Mentally, Brown has shown the ability to bounce back from poor stretches and keep hitters off-balance with only two quality pitches deep into games.  There was an incident that rattled Brown in college in which he hit a batter in the face with a pitch.  While he has certainly recovered from that incident, it shows that he is not impervious to psychological wear.           

Pitches:  Fastball, Slider, and Changeup

Brown's fastball usually sits in the 92-93 MPH range, but it was more like 89-91 throughout the 2008 season.  It still has excellent sinking action, but when he left it up in the zone at that reduced velocity, it got hit hard.  Actually, a disturbing trend can be seen in his ground-out-to-air-out ratio from Visalia '07, to Mobile '07, to Mobile '08: 1.75, 1.45, 1.28.     

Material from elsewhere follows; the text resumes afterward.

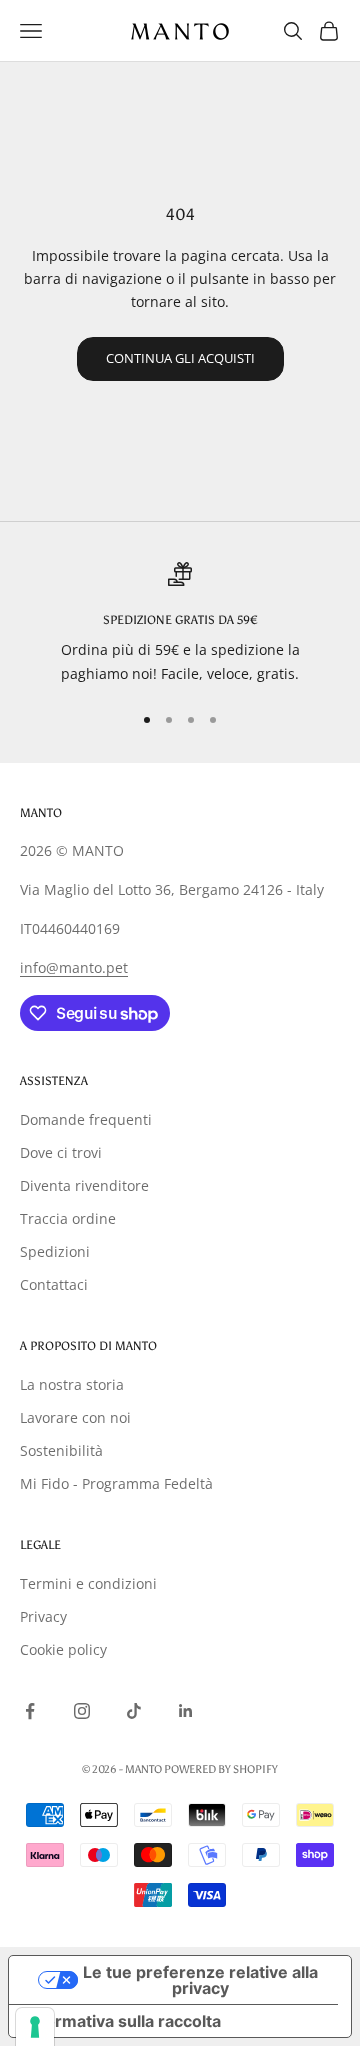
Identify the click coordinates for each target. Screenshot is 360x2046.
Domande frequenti (86, 1119)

When he isn't inducing ground outs, he can still miss some bats with his excellent slider.  That hard breaking pitch has good movement, both vertically and horizontally.  The one knock on the pitch is Brown's inconsistent command of it.

When the fastball is at full blast and he can throw the slider for strikes, that is enough for Brown to be an effective starter.  But even then, Brown can get hit hard the second and third time around in the order by good hitting teams because his changeup still isn't fully developed.  He has made good progress on the pitch since his Georgia days, but that development seemed to hit a wall this year, and Southern League hitters weren't fooled by it.

Major League Clone: Ryan Dempster

Prediction: Many scouts believe that Brown's future is in the bullpen because he only has two major league quality pitches.  It's easy to forget that he does not turn 24 until June and has just over two calendar years of professional instruction under his belt.  Brown could yet develop a third pitch - perhaps a splitter, if the straight change doesn't work for him - and become the workhorse, middle-of-the-rotation starter that the club envisioned when they drafted him.

ETA: Difficult to say with the ups and downs he experienced last year.  The Diamondbacks currently have four spots open on their 40-man roster, and Brown could find himself added to the fold before spring training.  That would allow him to make a few spot appearances at the major league level last year the way Billy Buckner did in '08.  The soonest Brown could become a mainstay in the majors is 2010, and it may take him until 2011 to become a really effective starter.